I was taking my usual morning swim, but this time on the roof of the Prague Central hotel in Havana, where the sun does not rise until 6.30 a.m. even in May. In the dim light, I saw a man poolside. He told me that the pool didn't open until 9:00 a.m. I apologized. He shrugged and let me stay.
But he did not leave. The day before, I had met with two men who, while not quite activists, are clearly unhappy with conditions in the country. Our conversation had taken place in the hotel's lobby. At the table next to us, two men seemed more interested in our business than their own. Could this man at the pool have something to do with that meeting?
It was not inconceivable, though it was unlikely. I would not have been a good target, and the conversation had been frustratingly mild. I kept swimming as paranoid fantasies formed in my head.
In fact, the two passive dissidents had said little. What did they want? Well, more freedom and the ability to be published and heard in Cuba. Orlando Luis Pardo (@OLPL), a blogger, had published four books, but now no publisher in Cuba will talk to him.
In theory, Pardo and his friend Antonio Rodiles want lots of things, such as regime change, a free economy and other things too disruptive to mention. But they are careful not to do anything that smacks of protest or action. That discretion keeps them safe, more or less.
As in most countries classified as "unfree" by human rights organizations, enforcement of the law can be arbitrary. The authorities know who the dissidents are and "remind" them of that from time to time. For example, in a widely noted and disputed incident, Pardo was grabbed by police on the street, along with Cuban blogger Yoani Sanchez, and roughed up.
The obvious route to change for Cuban dissidents would be to leave — as so many have done, often at the government's invitation. But Pardo and Rodiles don't want to leave. In fact, Rodiles returned after getting a graduate degree in theoretical physics abroad. Pardo is a biochemist trained in Havana. They want to stay, hoping, but not agitating, for change.
I thought hard, and I checked with Pardo and Rodiles before publishing this column.

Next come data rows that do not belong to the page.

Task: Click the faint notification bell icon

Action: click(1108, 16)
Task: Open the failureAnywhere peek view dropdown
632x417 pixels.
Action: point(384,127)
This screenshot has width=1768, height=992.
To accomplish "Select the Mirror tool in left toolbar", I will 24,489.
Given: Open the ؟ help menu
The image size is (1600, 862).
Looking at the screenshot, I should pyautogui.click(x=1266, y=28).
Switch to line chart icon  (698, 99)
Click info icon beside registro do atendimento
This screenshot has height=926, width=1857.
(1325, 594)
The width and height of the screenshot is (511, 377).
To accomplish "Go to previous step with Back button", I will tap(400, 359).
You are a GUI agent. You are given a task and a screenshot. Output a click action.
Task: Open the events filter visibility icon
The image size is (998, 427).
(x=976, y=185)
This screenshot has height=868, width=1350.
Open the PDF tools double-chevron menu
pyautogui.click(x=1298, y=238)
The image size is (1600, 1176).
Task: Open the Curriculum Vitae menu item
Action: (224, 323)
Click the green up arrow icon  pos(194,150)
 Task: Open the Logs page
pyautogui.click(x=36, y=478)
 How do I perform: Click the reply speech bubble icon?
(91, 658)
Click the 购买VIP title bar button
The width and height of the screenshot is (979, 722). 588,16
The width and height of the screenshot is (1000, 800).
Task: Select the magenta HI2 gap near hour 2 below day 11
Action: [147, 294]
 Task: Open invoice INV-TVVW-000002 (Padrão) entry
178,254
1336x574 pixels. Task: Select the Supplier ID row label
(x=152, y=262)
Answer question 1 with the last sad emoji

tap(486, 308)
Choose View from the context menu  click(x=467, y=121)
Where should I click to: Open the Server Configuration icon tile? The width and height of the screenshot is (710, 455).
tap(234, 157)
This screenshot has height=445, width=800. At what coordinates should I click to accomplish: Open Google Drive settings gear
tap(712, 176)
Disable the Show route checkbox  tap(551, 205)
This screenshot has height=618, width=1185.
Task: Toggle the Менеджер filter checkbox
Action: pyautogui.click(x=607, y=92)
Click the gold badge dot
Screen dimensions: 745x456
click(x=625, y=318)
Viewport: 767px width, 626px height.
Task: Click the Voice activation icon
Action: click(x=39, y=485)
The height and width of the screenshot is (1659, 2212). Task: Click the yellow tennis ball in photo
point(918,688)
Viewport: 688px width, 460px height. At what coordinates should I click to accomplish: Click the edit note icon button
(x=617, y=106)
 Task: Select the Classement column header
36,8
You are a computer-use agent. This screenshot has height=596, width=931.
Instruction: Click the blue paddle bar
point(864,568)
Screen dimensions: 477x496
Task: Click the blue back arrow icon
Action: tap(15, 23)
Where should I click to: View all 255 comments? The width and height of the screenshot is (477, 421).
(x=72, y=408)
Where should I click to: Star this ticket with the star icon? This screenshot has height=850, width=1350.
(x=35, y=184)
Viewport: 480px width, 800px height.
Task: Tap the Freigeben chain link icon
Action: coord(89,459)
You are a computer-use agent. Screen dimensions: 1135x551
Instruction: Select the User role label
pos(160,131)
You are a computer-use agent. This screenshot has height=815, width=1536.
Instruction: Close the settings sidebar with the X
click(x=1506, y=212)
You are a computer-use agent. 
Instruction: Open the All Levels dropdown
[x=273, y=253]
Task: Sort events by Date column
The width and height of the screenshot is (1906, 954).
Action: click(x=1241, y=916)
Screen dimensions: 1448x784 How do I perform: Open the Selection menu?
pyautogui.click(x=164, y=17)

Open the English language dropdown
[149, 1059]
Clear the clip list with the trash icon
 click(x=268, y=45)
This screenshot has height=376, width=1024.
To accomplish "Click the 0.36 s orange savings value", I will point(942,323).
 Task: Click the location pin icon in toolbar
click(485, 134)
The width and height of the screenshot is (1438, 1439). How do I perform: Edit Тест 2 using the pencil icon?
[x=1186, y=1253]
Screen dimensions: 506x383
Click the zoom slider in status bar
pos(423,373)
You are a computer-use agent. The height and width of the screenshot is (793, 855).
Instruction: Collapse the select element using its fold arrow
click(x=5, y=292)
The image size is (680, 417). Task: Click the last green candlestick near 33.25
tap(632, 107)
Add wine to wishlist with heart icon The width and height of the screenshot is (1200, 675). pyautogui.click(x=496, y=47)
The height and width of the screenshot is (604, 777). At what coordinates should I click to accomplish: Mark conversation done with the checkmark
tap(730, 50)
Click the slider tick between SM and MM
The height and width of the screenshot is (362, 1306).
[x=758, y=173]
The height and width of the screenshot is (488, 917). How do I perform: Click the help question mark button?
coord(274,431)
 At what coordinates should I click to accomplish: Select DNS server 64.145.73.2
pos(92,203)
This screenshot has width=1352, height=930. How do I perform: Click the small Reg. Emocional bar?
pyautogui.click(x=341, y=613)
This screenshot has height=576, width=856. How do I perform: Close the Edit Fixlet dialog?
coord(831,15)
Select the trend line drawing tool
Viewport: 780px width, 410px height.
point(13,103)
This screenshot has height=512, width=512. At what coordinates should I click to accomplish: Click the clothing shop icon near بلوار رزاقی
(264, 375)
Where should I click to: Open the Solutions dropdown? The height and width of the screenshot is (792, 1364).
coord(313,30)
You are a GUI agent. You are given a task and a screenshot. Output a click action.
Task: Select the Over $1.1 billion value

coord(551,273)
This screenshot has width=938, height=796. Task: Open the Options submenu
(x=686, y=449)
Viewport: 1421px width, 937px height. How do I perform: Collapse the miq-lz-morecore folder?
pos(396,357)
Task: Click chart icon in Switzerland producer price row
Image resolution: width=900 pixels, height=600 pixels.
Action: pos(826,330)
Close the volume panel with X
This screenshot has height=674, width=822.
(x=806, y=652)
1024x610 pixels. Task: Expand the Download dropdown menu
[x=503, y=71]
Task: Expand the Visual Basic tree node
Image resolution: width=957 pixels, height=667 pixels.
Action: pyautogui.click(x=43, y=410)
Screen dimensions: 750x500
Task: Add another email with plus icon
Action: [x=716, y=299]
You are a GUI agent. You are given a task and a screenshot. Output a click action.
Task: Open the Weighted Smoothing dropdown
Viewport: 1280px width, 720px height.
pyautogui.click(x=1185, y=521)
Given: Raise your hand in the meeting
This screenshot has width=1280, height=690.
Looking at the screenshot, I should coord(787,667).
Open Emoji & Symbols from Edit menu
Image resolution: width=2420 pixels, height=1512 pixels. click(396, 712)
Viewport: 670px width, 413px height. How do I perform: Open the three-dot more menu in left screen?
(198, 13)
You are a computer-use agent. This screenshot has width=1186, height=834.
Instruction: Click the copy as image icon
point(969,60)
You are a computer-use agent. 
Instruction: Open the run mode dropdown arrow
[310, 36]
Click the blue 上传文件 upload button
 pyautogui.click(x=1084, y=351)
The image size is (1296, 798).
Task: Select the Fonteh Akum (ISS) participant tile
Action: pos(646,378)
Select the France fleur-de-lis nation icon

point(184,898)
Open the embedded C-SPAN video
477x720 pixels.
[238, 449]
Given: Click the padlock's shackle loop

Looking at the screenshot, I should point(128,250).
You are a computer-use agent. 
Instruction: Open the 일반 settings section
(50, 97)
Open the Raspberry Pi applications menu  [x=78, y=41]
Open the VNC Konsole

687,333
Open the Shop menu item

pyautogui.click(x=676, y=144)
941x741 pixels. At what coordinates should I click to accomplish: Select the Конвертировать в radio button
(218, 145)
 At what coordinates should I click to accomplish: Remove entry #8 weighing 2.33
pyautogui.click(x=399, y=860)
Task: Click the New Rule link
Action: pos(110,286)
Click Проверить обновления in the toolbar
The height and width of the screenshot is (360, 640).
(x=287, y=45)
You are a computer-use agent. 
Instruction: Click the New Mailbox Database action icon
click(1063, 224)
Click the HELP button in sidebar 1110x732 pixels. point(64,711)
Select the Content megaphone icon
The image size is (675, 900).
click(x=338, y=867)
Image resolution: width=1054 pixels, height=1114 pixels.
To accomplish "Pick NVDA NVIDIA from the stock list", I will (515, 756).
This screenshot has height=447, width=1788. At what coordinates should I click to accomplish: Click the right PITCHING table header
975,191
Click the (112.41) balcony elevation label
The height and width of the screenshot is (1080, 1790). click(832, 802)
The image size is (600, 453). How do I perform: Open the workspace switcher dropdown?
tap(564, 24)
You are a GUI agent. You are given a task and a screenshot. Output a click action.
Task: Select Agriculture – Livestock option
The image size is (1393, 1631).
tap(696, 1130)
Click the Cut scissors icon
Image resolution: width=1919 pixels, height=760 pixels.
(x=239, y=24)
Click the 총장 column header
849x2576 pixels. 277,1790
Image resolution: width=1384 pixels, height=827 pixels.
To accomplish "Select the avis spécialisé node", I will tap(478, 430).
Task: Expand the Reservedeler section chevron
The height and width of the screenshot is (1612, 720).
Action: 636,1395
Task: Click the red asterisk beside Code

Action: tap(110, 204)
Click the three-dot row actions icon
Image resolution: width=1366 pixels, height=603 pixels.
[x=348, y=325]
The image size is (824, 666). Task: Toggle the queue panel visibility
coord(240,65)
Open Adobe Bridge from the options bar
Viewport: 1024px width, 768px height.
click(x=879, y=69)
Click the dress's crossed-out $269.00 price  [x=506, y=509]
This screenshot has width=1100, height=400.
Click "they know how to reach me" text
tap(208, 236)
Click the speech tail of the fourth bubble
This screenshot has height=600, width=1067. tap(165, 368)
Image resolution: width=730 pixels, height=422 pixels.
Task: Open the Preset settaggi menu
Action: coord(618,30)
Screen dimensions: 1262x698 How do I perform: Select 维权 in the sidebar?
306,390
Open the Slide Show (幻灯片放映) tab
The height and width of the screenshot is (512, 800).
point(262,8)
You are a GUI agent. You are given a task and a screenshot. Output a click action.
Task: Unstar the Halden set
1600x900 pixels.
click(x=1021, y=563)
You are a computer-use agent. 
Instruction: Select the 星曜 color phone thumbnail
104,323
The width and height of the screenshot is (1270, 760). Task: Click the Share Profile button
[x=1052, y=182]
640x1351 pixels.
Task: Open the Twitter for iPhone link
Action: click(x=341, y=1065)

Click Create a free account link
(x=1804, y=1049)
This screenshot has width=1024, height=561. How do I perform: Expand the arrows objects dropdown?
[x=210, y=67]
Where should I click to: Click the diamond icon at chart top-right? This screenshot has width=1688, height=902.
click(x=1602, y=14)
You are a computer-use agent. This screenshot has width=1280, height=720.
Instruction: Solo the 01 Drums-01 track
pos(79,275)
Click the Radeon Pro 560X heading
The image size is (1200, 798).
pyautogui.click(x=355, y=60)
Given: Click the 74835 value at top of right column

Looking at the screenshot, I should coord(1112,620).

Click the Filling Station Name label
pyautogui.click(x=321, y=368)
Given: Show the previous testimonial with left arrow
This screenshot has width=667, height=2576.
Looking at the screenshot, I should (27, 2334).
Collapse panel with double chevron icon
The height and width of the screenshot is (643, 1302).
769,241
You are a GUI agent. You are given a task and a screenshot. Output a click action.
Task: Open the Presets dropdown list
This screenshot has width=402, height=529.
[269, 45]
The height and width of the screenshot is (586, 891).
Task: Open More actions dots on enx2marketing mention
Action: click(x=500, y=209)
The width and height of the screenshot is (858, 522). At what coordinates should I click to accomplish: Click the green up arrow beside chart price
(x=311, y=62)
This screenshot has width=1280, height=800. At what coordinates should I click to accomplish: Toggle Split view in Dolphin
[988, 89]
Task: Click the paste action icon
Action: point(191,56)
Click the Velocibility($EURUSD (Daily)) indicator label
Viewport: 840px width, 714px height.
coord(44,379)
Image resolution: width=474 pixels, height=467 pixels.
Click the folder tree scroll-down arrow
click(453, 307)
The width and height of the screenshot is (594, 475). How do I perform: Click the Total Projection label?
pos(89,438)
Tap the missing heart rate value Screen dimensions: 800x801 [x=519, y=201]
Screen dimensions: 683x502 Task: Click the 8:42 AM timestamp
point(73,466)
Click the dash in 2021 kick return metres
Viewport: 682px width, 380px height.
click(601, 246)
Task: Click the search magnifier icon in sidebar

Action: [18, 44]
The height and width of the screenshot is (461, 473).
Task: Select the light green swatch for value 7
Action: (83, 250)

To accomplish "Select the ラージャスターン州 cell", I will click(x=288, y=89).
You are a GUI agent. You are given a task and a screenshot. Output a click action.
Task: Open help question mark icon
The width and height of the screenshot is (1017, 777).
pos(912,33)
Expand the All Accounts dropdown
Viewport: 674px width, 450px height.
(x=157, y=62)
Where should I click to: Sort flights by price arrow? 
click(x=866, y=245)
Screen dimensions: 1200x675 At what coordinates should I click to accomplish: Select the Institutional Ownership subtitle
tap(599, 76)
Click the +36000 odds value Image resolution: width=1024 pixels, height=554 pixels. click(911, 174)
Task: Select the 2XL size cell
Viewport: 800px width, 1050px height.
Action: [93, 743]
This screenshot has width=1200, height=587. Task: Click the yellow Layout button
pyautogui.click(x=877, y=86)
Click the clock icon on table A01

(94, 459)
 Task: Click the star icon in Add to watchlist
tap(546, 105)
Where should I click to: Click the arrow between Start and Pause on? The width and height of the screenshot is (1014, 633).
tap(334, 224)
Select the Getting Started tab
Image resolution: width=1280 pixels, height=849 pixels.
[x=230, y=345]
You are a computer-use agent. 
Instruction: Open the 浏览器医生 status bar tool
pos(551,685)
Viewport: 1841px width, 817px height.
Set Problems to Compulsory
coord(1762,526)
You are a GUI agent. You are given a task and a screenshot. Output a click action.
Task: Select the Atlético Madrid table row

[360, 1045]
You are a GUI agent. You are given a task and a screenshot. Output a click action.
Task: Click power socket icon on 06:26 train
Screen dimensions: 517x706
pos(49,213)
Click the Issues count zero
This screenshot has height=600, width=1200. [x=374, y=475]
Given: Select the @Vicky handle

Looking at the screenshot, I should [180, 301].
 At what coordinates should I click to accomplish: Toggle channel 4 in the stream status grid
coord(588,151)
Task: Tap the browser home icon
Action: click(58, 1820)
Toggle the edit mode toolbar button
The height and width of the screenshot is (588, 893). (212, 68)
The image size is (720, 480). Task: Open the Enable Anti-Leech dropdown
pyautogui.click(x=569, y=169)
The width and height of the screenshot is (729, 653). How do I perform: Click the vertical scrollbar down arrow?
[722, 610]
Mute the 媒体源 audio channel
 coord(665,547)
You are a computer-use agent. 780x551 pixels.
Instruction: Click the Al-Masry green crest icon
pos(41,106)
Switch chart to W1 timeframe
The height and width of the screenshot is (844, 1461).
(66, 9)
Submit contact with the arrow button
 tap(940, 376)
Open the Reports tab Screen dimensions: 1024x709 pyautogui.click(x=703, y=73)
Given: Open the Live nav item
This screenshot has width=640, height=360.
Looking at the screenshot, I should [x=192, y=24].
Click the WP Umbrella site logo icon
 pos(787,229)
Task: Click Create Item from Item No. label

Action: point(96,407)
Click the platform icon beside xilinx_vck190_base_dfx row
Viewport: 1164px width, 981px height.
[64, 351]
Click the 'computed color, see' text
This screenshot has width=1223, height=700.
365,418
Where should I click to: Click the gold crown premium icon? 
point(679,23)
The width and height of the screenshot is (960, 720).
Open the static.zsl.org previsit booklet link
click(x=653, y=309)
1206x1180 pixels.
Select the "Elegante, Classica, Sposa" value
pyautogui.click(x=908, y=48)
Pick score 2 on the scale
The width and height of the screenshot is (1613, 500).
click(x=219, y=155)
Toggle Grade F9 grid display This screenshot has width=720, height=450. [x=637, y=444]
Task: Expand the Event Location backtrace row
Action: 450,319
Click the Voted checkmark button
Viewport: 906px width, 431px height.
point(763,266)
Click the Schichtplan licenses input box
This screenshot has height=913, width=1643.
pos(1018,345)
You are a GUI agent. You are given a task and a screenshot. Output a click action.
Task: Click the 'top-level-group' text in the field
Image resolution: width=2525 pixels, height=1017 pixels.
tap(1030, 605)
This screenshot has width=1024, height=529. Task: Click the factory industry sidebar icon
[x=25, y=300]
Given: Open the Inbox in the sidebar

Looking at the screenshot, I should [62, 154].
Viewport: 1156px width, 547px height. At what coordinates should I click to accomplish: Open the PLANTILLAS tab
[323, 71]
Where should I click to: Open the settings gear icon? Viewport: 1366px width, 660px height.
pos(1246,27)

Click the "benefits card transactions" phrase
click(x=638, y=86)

Pardo wrote back: "I am not an undercover actor at all. Transparency is my best protection under totalitarianism. I do not need any kind of secret software to blog or rules to talk safely from a Cuban mobile phone. In fact, I prefer the political police to be aware of all of my writings. They are my privileged readers. I talk freely almost as a provocative performance. I hope that the result is contagious for the rest of our somehow zombie citizens."
Rodiles added, "We are always breaking the 'law,' because, according to the present constitution, nothing can be attempted against the development of socialism. But we keep moving with our project, and I have been straight with the secret police. If they want to stop me, they need to arrest me."
Pardo and Rodiles are probably better known outside Cuba than they are at home, thanks to the Internet, which allows them to publish worldwide but is barely available in Cuba. (I met them via Twitter by posting a request to meet some "entrepreneurs" in Havana.)
Indeed, I have not seen such a lack of connectivity since I first went to Russia 23 years ago. Local phone calls — let alone international ones — frequently fail to connect. The Internet is accessible in hotels — limited bandwidth for $8 an hour — and some government offices, but not to regular people. Those who want to use it rely on foreign embassies, government friends with access and people like me who can purchase Internet cards in their hotels. (I observed the rules: The only thing I gave to Pardo and Rodiles was my partly used Wi-Fi card.)
Local government-employed academics I talked to bemoaned the lack of Internet access, which they attributed to the U.S. embargo, technical problems or complications with the local infrastructure. Everyone agreed that Internet access could dramatically help the economy but seemed unwilling to concede that it was regarded as a political threat and thus was being delayed intentionally.
A flood of money coming into Cuba would not necessarily help. While it would certainly make the country as a whole richer, it would most likely increase not just legitimate inequality — the kind of "winning" that motivates entrepreneurs — but most likely corruption as well. In a country as regulated as Cuba is, there are certainly people in positions of power who would be willing to bend those regulations for a share of the benefits accruing to a foreign investor.
In short, Cuba is frustrating and contradictory. Havana's buildings are stunningly beautiful, but most are crumbling. The racial inequality that the government had mostly eradicated before seems to be increasing again, especially since private-sector tourism jobs, the main source of private income, seem to go disproportionately to white people. The government has done many things well, most notably supporting the arts and maintaining economic equality.
But the price is extremely high. You must work for the state unless you pick one of about 200 specified self-employment occupations, such as restaurant owner, actress, tour guide or carpenter. You can employ a few other people in your restaurant, for example, but not too many. Pardo's girlfriend, a dentist, cannot go into practice for herself. She works for a government clinic.
In the end, I don't really know how to interpret what I saw in Cuba. These two men spoke relatively freely. Is their ability to do that a sign that the government knows that few people are listening? What looks like a peaceful rooftop in the morning could, in fact, be a scene of intimidation. It all depends on how you interpret it — and on how they interpret you.